* Start Supplied passage *

Brecon Beacons Traverse 2006
Slow, but I got there! 27 hours 20 minutes.
It was a dull morning, one of those lulls between the heatwaves that were sweeping South Wales in the summer of 2006. The previous days had been stormy and although first light should have come earlier, the low cloud deterred me from venturing out from the car at Pen Rhiw Wen until 4.20, when I could just about see where I was putting my feet.
It was mild and I was in shorts and t-shirt with a windproof jacket to keep off the morning chill. My preparation had been mixed, with reasonable times on my training runs (about the same as last year) but some worries over a knee injury sustained in a headlong fall on Cefn Yr Ystrad while recce-ing the route. Although that had happened some weeks before, the bruising under my knee was still causing me pain especially on downhill sections and I was a little apprehensive about doing eighty-odd miles on it. Still, I was soon across the open moorland and picking my way through the boulders that form a defensive bastion along the weestern side of Carreg Lwyd. At the huge summit cairn I was within a minute or so of last year's time, but as I headed off towards Carreg Las I began to realise I was not feeling up for it. Some days you head out for a long run and it all seems to flow well - you cover a good distance in a good time and feel strong. Other days you go off and the energy just isn't there. This was a "low energy day" for sure - despite the rest I'd got in the previous few days - and I was aware even in that first hour that I was in for a real battle to motivate myself when I felt so below par. At the summit of Carreg Las I was 5 or 10 minutes behind my 2005 schedule, partly from my low speed and partly from picking a poor line - last time I had contoured along the western flank then climbed up to the ridge just before the summit - thats definitely quicker than following the indistinct path that winds up the southern end of the ridge and then along the crest as I did this time.

* End Supplied passage *
* Start Material provided *

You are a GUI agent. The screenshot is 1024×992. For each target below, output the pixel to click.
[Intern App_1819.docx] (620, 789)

* End Material provided *
* Start Material provided *

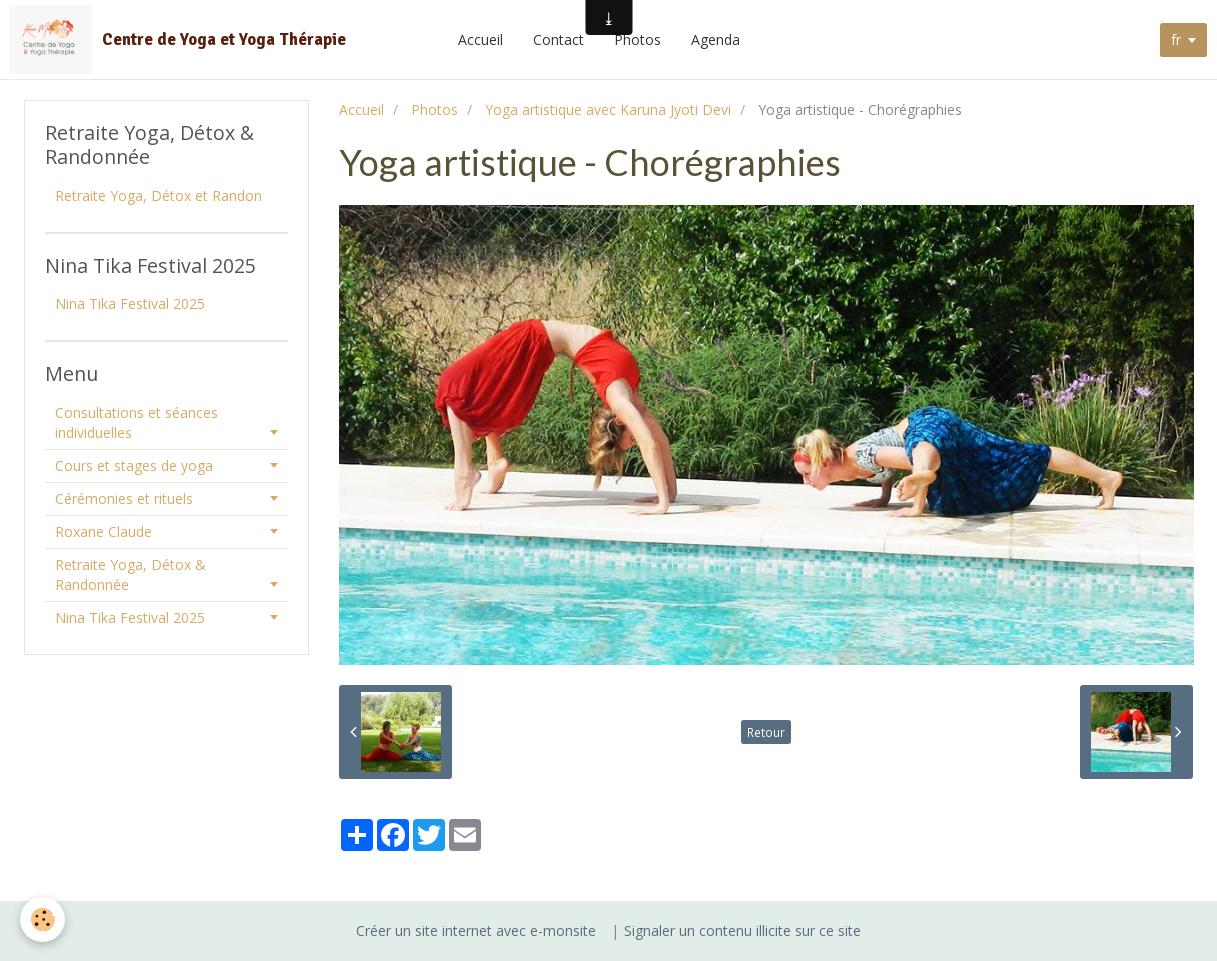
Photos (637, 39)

* End Material provided *

Exercise goal >> From the Brecon Beacons traverse account above, reproduce everything from "Brecon Beacons Traverse" down to "putting my feet." word for word.

Response to this task >>
Brecon Beacons Traverse 2006
Slow, but I got there! 27 hours 20 minutes.
It was a dull morning, one of those lulls between the heatwaves that were sweeping South Wales in the summer of 2006. The previous days had been stormy and although first light should have come earlier, the low cloud deterred me from venturing out from the car at Pen Rhiw Wen until 4.20, when I could just about see where I was putting my feet.